• [Extracted text]
# Reptile Magazine



## snakeman85 (Dec 9, 2007)

Does anyone konw of any good reptile magazines, mainly snakes.?


Thanks


----------



## Scales and Fangs (Mar 22, 2007)

reptile care mag is good, it covers a wide range of reptiles not just snakes.


----------



## Storm Python (Jan 10, 2008)

good question wouldnt mind knowing the answer to that.cant find any available to order in the shops.


----------



## nymphetaminemist (Jan 4, 2008)

*Reptile Care*

Reptile Care Magazine Subscription from Magazine Stand
Here's a link to subscribe to Reptile Care - I'm subscribed and it's a brilliant magazine with plenty of information (and good pictures!) : victory:


----------



## unrealjill (Aug 17, 2007)

yep, another vote for reptile care here... been a subscriber for a couple of years now and still very happy with it


----------



## trese (Oct 2, 2006)

i gwet reptile care magazine and reptiles magazine thats an american one i get from reptilekeeping.com they are both good magazines


----------



## Fangio (Jun 2, 2007)

The magazines listed above are both good but my fav is Reptilia:

Reptilia - The European Herp Magazine


----------

• [Listed entries]
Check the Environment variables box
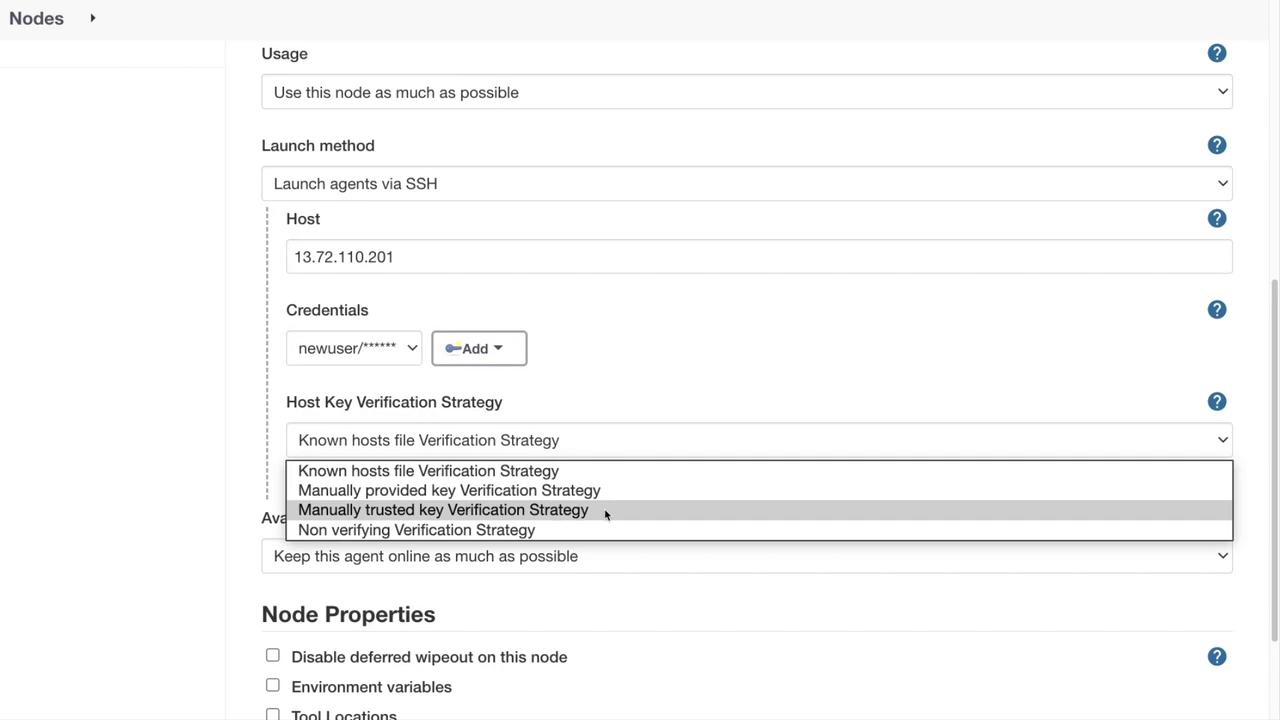1280x720 pixels. pyautogui.click(x=273, y=685)
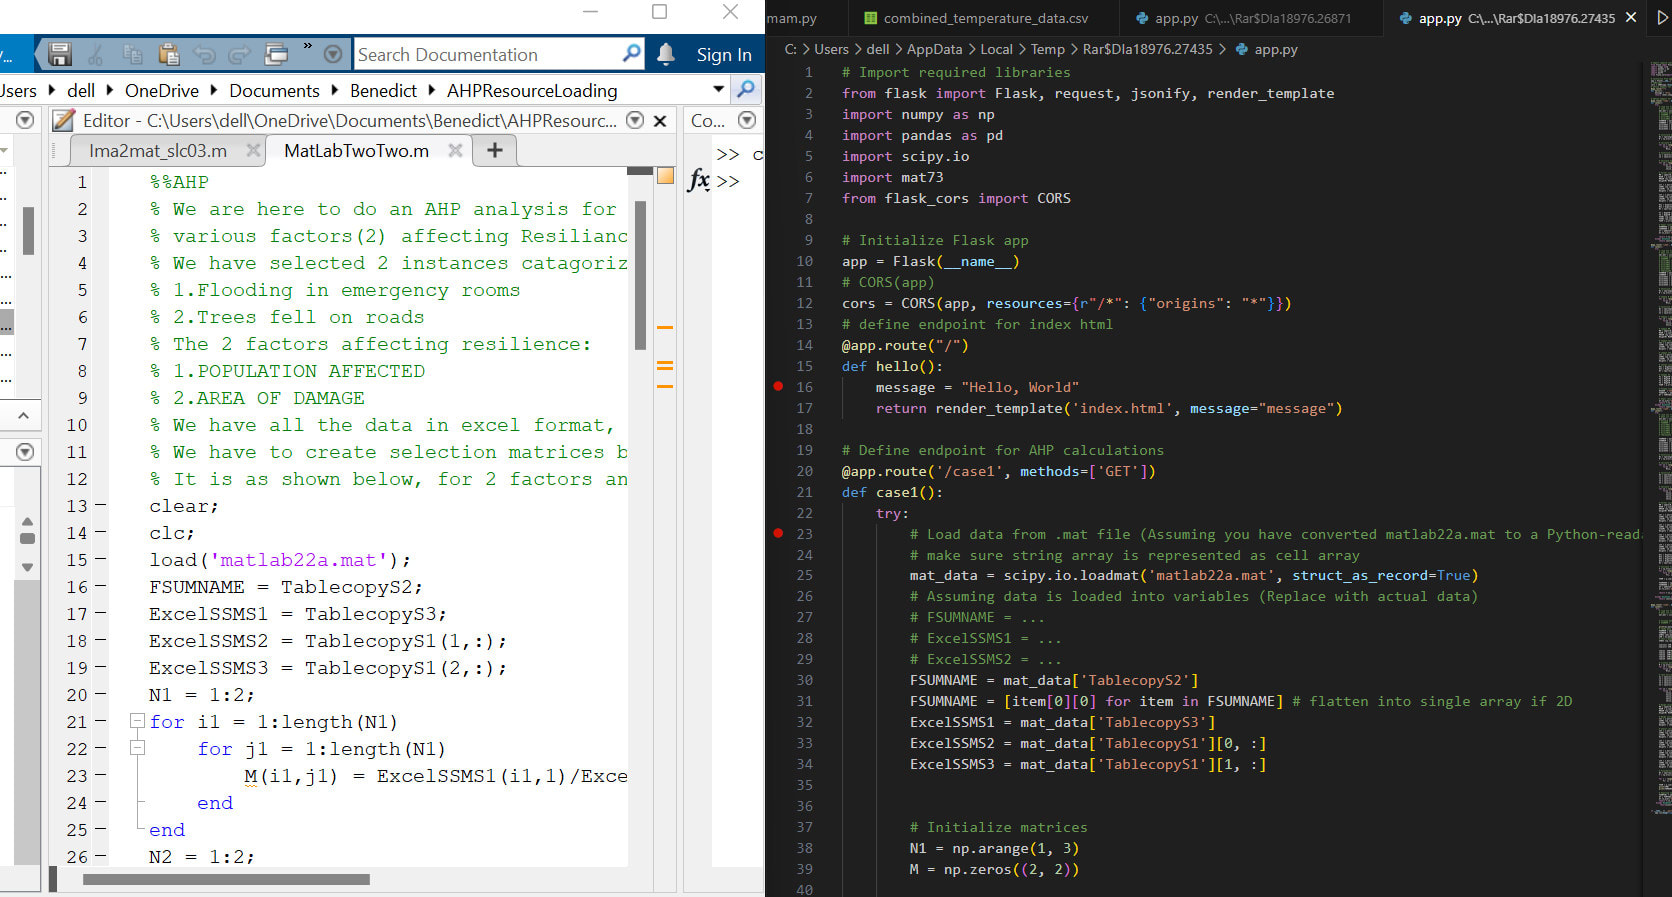Open the current folder path dropdown
This screenshot has height=897, width=1672.
click(718, 90)
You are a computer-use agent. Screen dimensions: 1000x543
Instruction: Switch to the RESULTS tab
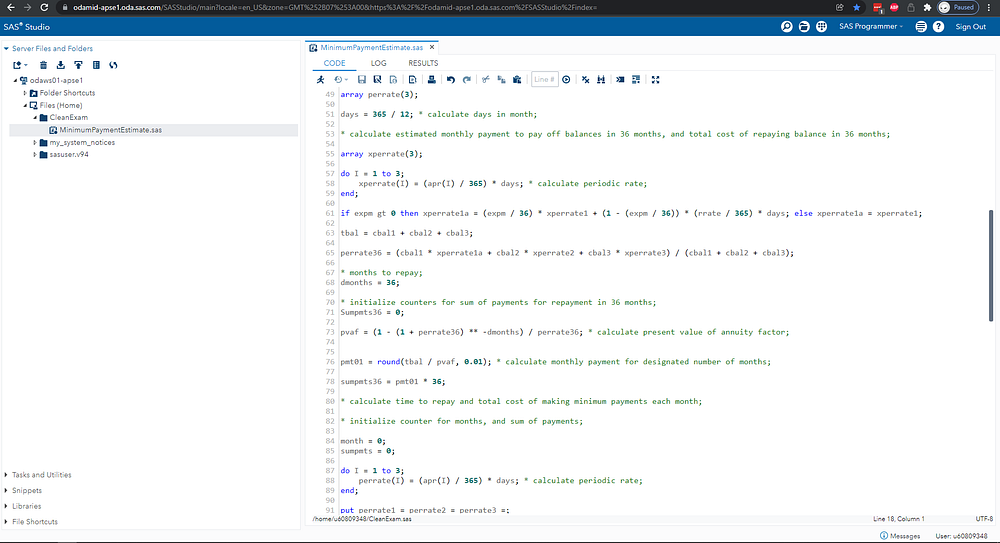coord(423,63)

• [What is asked] In the reptile magazine thread, which magazine does Fangio name as a favorite?

• [Output for this exercise] Reptilia - The European Herp Magazine